With less than two months until the end of a horror year, in the run-up to Halloween, ETF Stream has selected the ETFs that have tricked and treated investors this year.
The technology sector was seeing significant growth potential in the lead up to 2020 which was propelled even further following the global lockdown seen in Q1. As a result of businesses having to quickly react to employees working remotely, cloud technology played a vital role in enabling companies to continue as normal.
Therefore, the WisdomTree Cloud Computing UCITS ETF (KLWD) has had a stellar year so far having climbed 74.5%. Its largest holding Zoom, which many firms adopted for their conference call platform, jumped 658.4% this year alone. As some large and developed countries such as France are going into a second lockdown, these sorts of companies will continue to grow in demand.
Another theme that has benefited from people staying at home is the gaming industry. As an alternative to socialising and interacting outside, some resorted to gaming as a means of entertainment.
The VanEck Vectors Video Gaming & eSports UCITS ETF (ESPO) has a year-to-date return of 62.9%, in tandem with over $400m inflows, according to ETF Logic. As a result, ESPO has seen its assets under management balloon to $685m since its inception in July 2019.
Several commodity ETPs have not only offered a safe haven for investors during periods of volatility, but they have also produced some attractive returns, most notably silver. The second favourite precious metal has been riding on the coattails of gold while also benefiting from a weakening US dollar.
The Invesco Physical Silver ETC (SSLV) has seen its net asset value (NAV) climb 29.3%, year-to-date. The commodity could however turn unfavourable towards the end of 2020 as the dollar begins to recover slightly. This has been down to a number of factors including the upcoming presidential election and the possibility of a new stimulus.
Similarly for gold, the iShares Physical Gold ETC (SGLN) has returned 22.9% YTD as the yellow metal has been very popular among investors this year. IGLN has attracted $5.9bn in net new assets this year along with the Invesco Physical Gold ETC (SGLD) and the Amundi Physical Gold ETC (GOLD) also seeing $4.7bn and $2.1bn inflows, respectively.
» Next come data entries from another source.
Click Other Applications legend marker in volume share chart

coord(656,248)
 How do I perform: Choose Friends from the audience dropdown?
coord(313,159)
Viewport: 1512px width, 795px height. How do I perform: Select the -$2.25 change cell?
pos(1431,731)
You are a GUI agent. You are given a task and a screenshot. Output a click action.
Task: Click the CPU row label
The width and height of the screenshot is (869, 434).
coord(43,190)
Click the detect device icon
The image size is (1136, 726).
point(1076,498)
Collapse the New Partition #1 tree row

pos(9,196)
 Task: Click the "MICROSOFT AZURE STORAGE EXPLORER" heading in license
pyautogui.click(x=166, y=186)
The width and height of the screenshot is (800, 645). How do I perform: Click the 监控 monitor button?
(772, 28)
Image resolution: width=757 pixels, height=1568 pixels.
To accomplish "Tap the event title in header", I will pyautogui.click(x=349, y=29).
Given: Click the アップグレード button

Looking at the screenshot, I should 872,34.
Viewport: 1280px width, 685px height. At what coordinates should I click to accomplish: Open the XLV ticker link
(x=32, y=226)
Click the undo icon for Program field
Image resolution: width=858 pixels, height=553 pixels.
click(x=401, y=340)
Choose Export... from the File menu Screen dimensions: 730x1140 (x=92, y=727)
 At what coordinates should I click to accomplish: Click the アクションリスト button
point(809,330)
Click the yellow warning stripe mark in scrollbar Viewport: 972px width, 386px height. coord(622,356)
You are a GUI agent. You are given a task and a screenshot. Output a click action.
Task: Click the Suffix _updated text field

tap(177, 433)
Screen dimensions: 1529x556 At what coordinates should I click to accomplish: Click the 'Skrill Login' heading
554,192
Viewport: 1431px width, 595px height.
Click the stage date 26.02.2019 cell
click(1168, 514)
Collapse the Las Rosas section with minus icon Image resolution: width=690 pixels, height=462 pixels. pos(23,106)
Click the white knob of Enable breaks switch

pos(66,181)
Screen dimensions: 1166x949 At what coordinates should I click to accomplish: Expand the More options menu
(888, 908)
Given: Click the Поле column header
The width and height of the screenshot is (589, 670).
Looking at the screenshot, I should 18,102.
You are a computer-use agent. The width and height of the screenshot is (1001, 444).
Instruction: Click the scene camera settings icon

As some technology sector and themes rallied as a result of businesses having to work remotely, others were left helpless as the volume of consumers declined, notably, the energy sector.
The demand for travel fell dramatically and as a result, much of the energy sector was oversupplying. The Invesco US Energy Sector UCITS ETF (XLEP) has seen its value more than half this year. Similarly, the iShares S&P 500 Energy Sector UCITS ETF (IUES) and iShares Oil & Gas Exploration & Production UCITS ETF (IOGP) have both seen returns of -50%.
The financials sector has also struggled as many of the European banks have made underwhelming revenue for the year. The Lyxor EURO STOXX Banks UCITS ETF (BNKE) has fallen 44.6% this year.
At the end of Q3, HSBC announced its quarterly revenue was down 11% from the previous year which has largely been put down to the interest rate cuts being implemented by central banks across the world.
The UK equity market has been an unappealing option for investors this year, not only for the impact caused by the spread of coronavirus, but also because of the Brexit negotiations continuing until the end of the year.
The FTSE 100 is down 26.6% for the year while most other leading developed indices are back into positive territory. Nonetheless, investors have still been adding assets to ETFs with the exposure.
BlackRock’s UK dividend-focused ETF, the iShares UK Dividend UCITS ETF (IUKD) as a result of its overweighting to financials as it has underperformed the FTSE 100 by a further 5.9%. Those hoping to benefit from the income from this ETF would have been left disappointed as a result of 445 companies listed on the London Stock Exchange having to cancel, cut or suspend dividend payments this year.
Looking forward, given that some industries such as energy and aviation have not gone back to business functionality seen pre-COVID-19, these dividend payouts do not look like they will be rebounding any time soon.
For others, the decision not to pay dividends to please investors has created an opportunity for them to realign in-house and repair structural faults. Therefore, when it comes to the next payout, there might be a few treats in store, even after Halloween.